### MATERIAL SUPPLIED
===

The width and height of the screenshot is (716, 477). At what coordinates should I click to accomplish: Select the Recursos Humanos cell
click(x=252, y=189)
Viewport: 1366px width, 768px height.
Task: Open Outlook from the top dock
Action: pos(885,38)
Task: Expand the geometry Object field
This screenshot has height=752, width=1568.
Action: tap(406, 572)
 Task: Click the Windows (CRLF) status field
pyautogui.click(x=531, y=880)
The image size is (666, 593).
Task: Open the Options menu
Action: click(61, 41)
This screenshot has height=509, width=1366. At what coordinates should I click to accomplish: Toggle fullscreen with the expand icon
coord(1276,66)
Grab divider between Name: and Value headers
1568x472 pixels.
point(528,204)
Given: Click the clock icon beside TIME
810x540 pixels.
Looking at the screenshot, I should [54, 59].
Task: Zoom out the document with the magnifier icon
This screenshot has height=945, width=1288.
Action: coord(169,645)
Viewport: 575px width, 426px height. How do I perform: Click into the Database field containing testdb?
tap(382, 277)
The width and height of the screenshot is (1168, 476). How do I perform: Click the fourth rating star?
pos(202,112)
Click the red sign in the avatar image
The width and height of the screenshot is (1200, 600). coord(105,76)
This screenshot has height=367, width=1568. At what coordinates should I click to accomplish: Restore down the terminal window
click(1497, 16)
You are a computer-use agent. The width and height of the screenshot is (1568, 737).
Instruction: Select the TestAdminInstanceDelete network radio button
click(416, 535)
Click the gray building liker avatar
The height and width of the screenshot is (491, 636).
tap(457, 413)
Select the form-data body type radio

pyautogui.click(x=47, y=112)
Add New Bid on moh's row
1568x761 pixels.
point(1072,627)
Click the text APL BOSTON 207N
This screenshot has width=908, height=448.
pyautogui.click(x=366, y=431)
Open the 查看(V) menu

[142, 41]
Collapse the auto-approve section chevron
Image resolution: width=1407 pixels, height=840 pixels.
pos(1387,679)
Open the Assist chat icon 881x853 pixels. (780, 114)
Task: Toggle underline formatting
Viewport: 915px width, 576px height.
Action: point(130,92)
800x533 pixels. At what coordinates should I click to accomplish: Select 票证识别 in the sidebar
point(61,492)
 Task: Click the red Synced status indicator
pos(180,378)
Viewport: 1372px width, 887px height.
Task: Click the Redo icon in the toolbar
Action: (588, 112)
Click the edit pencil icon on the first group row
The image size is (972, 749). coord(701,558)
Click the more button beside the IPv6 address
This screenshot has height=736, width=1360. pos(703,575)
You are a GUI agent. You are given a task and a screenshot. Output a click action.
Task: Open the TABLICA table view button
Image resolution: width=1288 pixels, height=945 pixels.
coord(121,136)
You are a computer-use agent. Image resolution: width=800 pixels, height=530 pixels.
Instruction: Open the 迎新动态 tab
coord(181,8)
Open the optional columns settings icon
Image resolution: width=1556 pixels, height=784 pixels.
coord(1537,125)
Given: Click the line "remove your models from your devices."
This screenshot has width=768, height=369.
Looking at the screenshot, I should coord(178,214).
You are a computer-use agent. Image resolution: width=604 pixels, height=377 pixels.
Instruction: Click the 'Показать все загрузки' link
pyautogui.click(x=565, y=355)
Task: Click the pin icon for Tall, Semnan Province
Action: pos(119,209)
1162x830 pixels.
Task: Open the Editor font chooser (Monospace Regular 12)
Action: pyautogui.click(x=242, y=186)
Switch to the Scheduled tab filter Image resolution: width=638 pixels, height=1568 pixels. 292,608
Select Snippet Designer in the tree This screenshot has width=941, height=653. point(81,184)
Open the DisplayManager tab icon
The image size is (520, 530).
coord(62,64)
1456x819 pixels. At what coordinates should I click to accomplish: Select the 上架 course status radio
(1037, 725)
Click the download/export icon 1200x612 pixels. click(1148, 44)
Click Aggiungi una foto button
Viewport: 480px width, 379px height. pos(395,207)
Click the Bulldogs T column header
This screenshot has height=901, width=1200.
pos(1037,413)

===

### WHAT THE TASK ASKS
Copy every record above line for line, without changing any character.

### OUTPUT OF THE TASK
The width and height of the screenshot is (716, 477). At what coordinates should I click to accomplish: Select the Recursos Humanos cell
click(x=252, y=189)
Viewport: 1366px width, 768px height.
Task: Open Outlook from the top dock
Action: pos(885,38)
Task: Expand the geometry Object field
This screenshot has height=752, width=1568.
Action: tap(406, 572)
 Task: Click the Windows (CRLF) status field
pyautogui.click(x=531, y=880)
The image size is (666, 593).
Task: Open the Options menu
Action: click(61, 41)
This screenshot has height=509, width=1366. At what coordinates should I click to accomplish: Toggle fullscreen with the expand icon
coord(1276,66)
Grab divider between Name: and Value headers
1568x472 pixels.
point(528,204)
Given: Click the clock icon beside TIME
810x540 pixels.
Looking at the screenshot, I should [54, 59].
Task: Zoom out the document with the magnifier icon
This screenshot has height=945, width=1288.
Action: coord(169,645)
Viewport: 575px width, 426px height. How do I perform: Click into the Database field containing testdb?
tap(382, 277)
The width and height of the screenshot is (1168, 476). How do I perform: Click the fourth rating star?
pos(202,112)
Click the red sign in the avatar image
The width and height of the screenshot is (1200, 600). coord(105,76)
This screenshot has height=367, width=1568. At what coordinates should I click to accomplish: Restore down the terminal window
click(1497, 16)
You are a computer-use agent. The width and height of the screenshot is (1568, 737).
Instruction: Select the TestAdminInstanceDelete network radio button
click(416, 535)
Click the gray building liker avatar
The height and width of the screenshot is (491, 636).
tap(457, 413)
Select the form-data body type radio

pyautogui.click(x=47, y=112)
Add New Bid on moh's row
1568x761 pixels.
point(1072,627)
Click the text APL BOSTON 207N
This screenshot has width=908, height=448.
pyautogui.click(x=366, y=431)
Open the 查看(V) menu

[142, 41]
Collapse the auto-approve section chevron
Image resolution: width=1407 pixels, height=840 pixels.
pos(1387,679)
Open the Assist chat icon 881x853 pixels. (780, 114)
Task: Toggle underline formatting
Viewport: 915px width, 576px height.
Action: point(130,92)
800x533 pixels. At what coordinates should I click to accomplish: Select 票证识别 in the sidebar
point(61,492)
 Task: Click the red Synced status indicator
pos(180,378)
Viewport: 1372px width, 887px height.
Task: Click the Redo icon in the toolbar
Action: (588, 112)
Click the edit pencil icon on the first group row
The image size is (972, 749). coord(701,558)
Click the more button beside the IPv6 address
This screenshot has height=736, width=1360. pos(703,575)
You are a GUI agent. You are given a task and a screenshot. Output a click action.
Task: Open the TABLICA table view button
Image resolution: width=1288 pixels, height=945 pixels.
coord(121,136)
You are a computer-use agent. Image resolution: width=800 pixels, height=530 pixels.
Instruction: Open the 迎新动态 tab
coord(181,8)
Open the optional columns settings icon
Image resolution: width=1556 pixels, height=784 pixels.
coord(1537,125)
Given: Click the line "remove your models from your devices."
This screenshot has width=768, height=369.
Looking at the screenshot, I should coord(178,214).
You are a computer-use agent. Image resolution: width=604 pixels, height=377 pixels.
Instruction: Click the 'Показать все загрузки' link
pyautogui.click(x=565, y=355)
Task: Click the pin icon for Tall, Semnan Province
Action: pos(119,209)
1162x830 pixels.
Task: Open the Editor font chooser (Monospace Regular 12)
Action: pyautogui.click(x=242, y=186)
Switch to the Scheduled tab filter Image resolution: width=638 pixels, height=1568 pixels. 292,608
Select Snippet Designer in the tree This screenshot has width=941, height=653. point(81,184)
Open the DisplayManager tab icon
The image size is (520, 530).
coord(62,64)
1456x819 pixels. At what coordinates should I click to accomplish: Select the 上架 course status radio
(1037, 725)
Click the download/export icon 1200x612 pixels. click(1148, 44)
Click Aggiungi una foto button
Viewport: 480px width, 379px height. pos(395,207)
Click the Bulldogs T column header
This screenshot has height=901, width=1200.
pos(1037,413)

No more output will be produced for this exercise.